The film begins with the destruction and violence promised by the end of The Desolation of Smaug, with the fire drake (voice and motion-captured by Benedict Cumberbatch) raining death and destruction down on Laketown in retaliation for the dwarves of Erebor (led by Thorin Oakenshield [Richard Armitage] and accompanied by Bilbo Baggins [Martin Freeman]) attempting to take back the mountain kingdom Smaug stole from them 60 years ago.

A battle with a dragon would seem the climax of the three films, but in the case of The Battle of the Five Armies, it's only the beginning of the conflict. It's not the dragon that is the true antagonist of the film, though Smaug is a wonderful villain; it's greed, and the value of gold and pride above friendship and loyalty, that truly looms above the denizens of Middle Earth and threatens to bring about the ultimate failure of the quest.

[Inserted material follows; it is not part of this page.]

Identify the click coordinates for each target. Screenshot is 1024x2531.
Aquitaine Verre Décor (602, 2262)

The film, both individually and as part of a trilogy, does an excellent job setting up the events to follow in the Lord of the Rings films, giving more detail to Sauron's return to power and his calling together of the nine ring wraiths. Galadriel's (Cate Blanchett) power and purpose are given more flesh and depth; we see Elrond [Hugo Weaving] as a younger and more active elf lord rather than the dour counsellor he becomes, happy to pick and slay some orcs himself; and we see Saruman (Christopher Lee) in his full glory as the White Wizard before Sauron ultimately corrupts his heart.

There are two kinds of viewers of The Hobbit trilogy: those who complain that stretching this story arc into three films is excessive and unnecessary, and those who ardently wish for a nine-film adaptation of The Silmarillion. The Battle of the Five Armies unquestionably rewards the latter.

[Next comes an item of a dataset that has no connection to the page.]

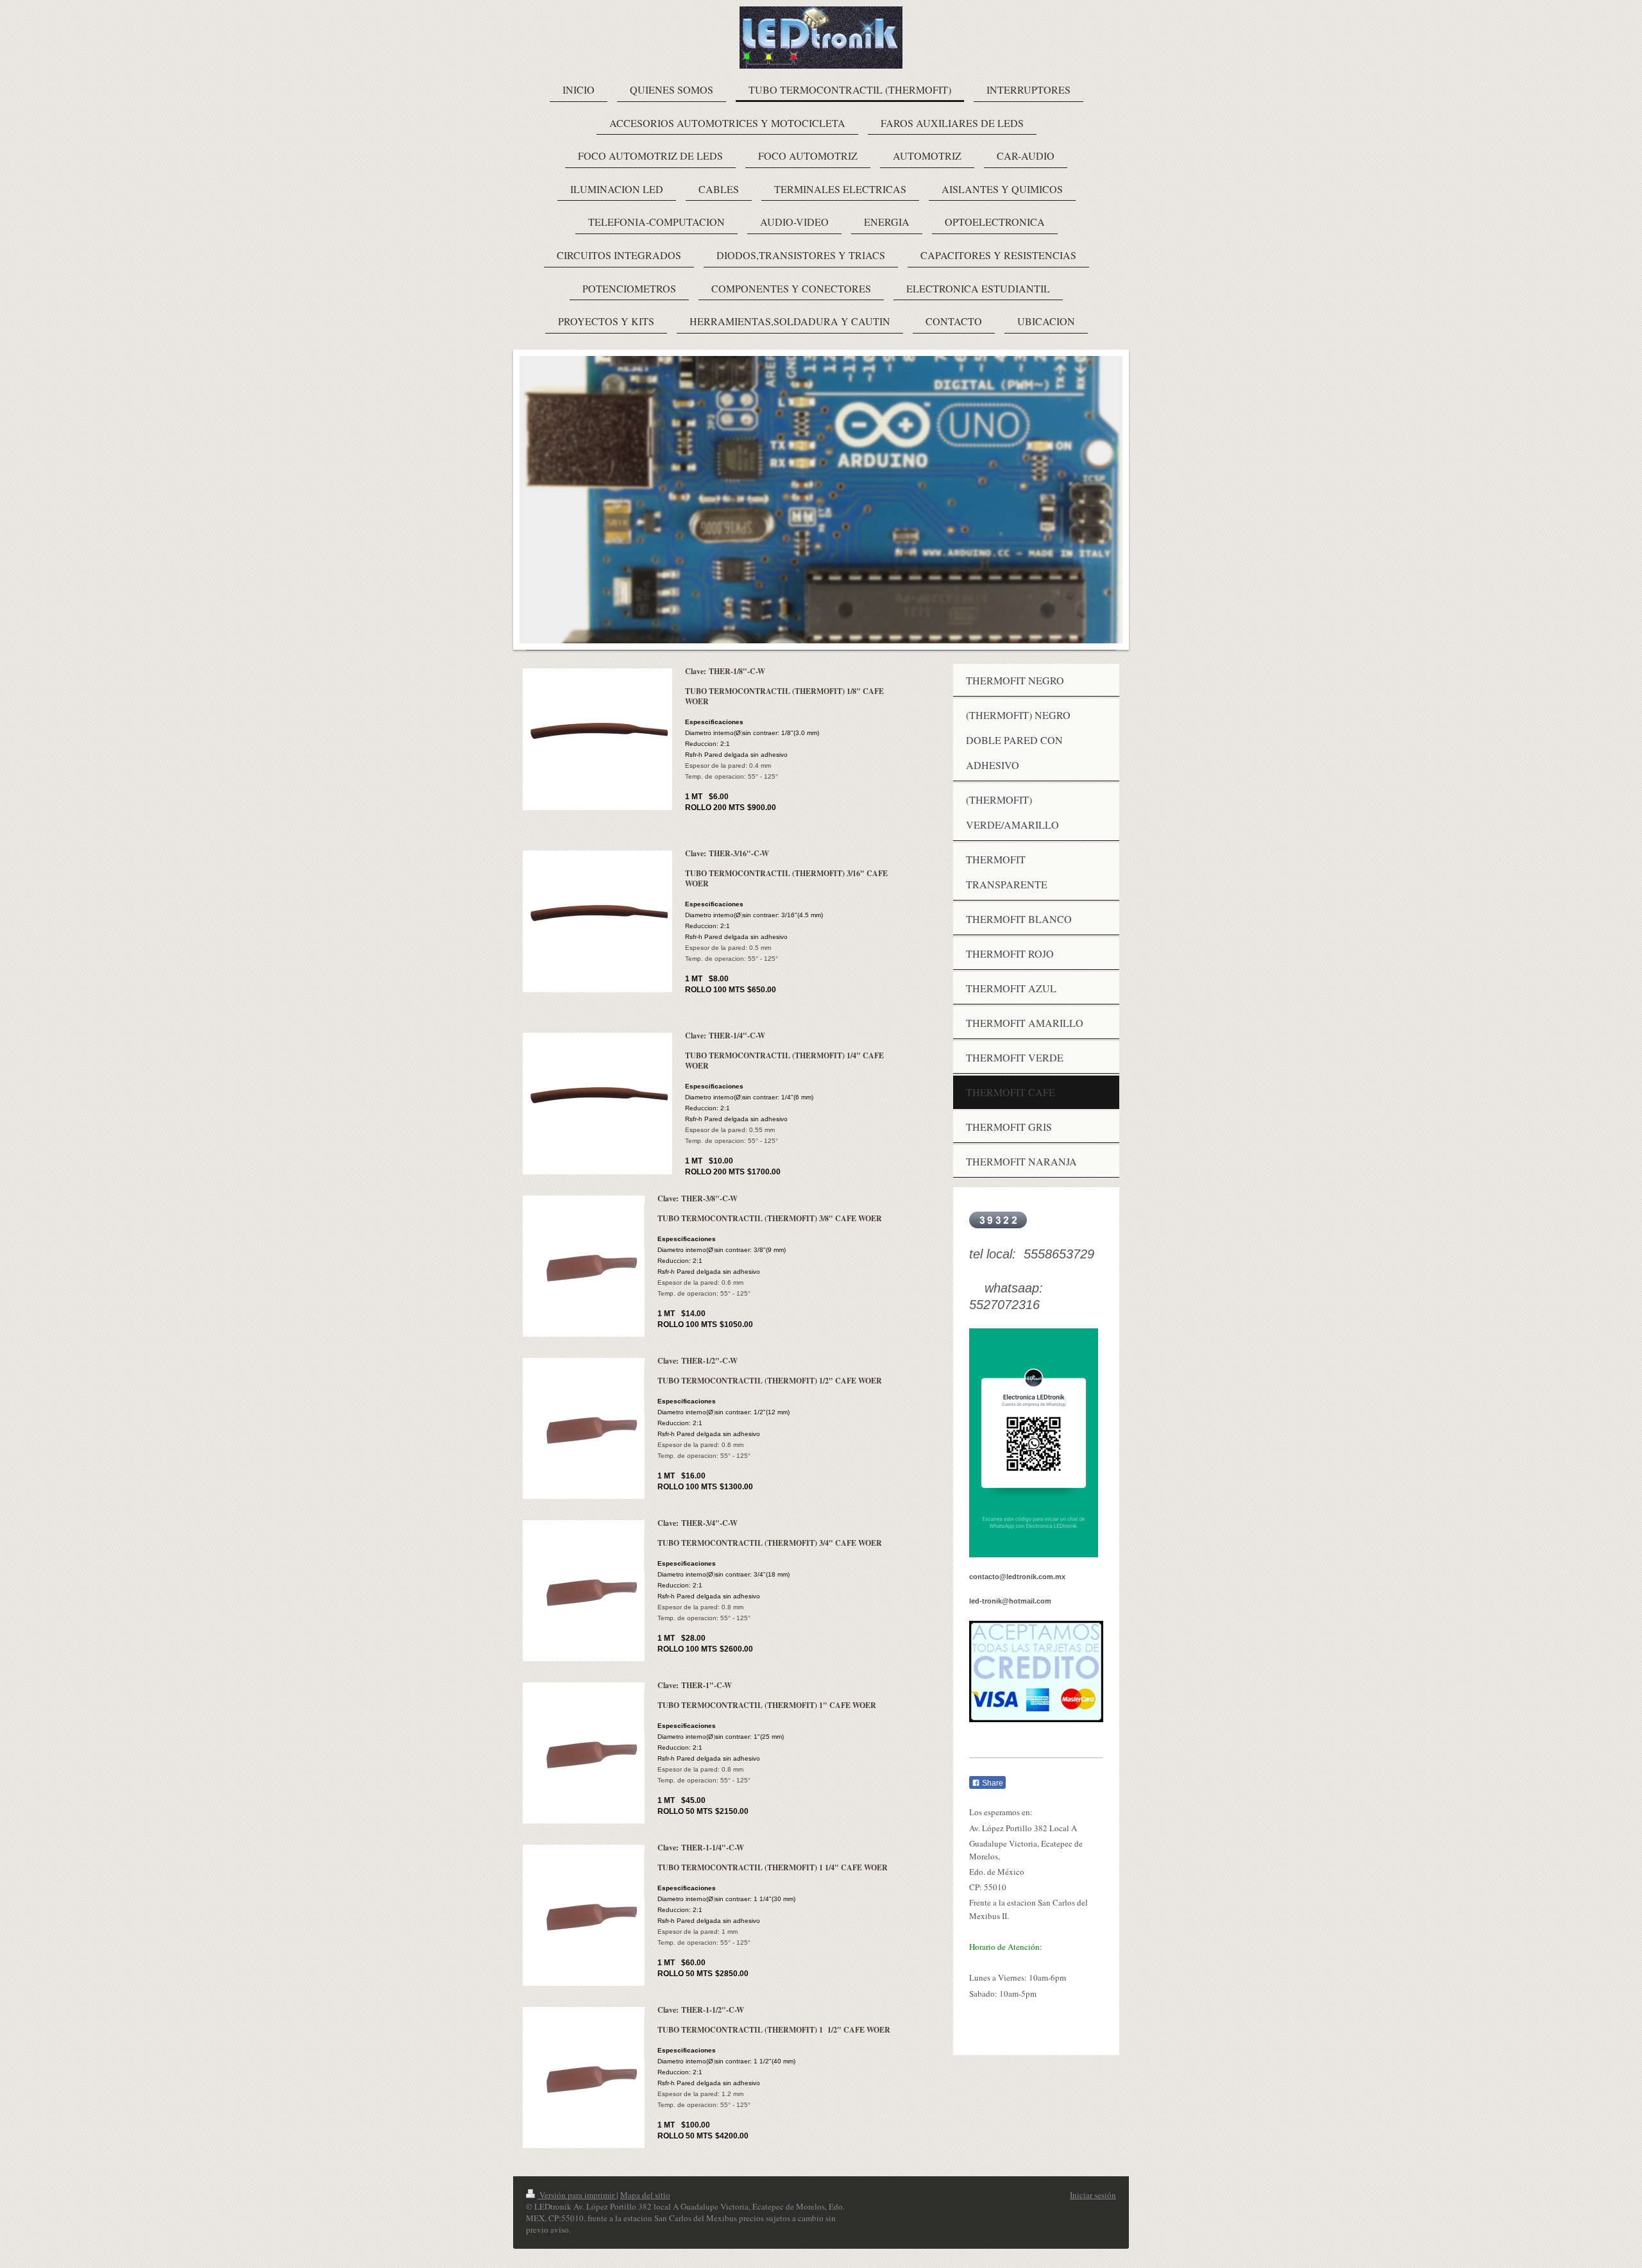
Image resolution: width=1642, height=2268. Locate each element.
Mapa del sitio (645, 2195)
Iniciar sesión (1093, 2195)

As much it's thrilling to watch the personalities, egos and armies move into place, setting up the climactic and multi-fronted battle from which the film draws its title, it's the relationships in the movie that makes The Battle of the Five Armies beautiful. It's the friendship between Bilbo and Thorin that is deeply tested and ultimately survives; it's the love that grows between the elf warrior Tauriel (Evangeline Lilly) and Kili (Aidan Turner), and the love that Legolas (Orlando Bloom) and Tauriel also bear for each other (Tauriel straight-up has two boyfriends for the entire film); and it's in Gandalf's (Ian McKellen) unshakeable faith in the good heart of the hobbit he's chosen for this impossible journey.

As Gandalf says back in An Unexpected Journey, "It is the small everyday deeds of ordinary folk that keep the darkness at bay. Small acts of kindness and love." It's these small moments that make The Battle of the Five Armies more that a mind-blowing fantasy epic; it gives the film a soul.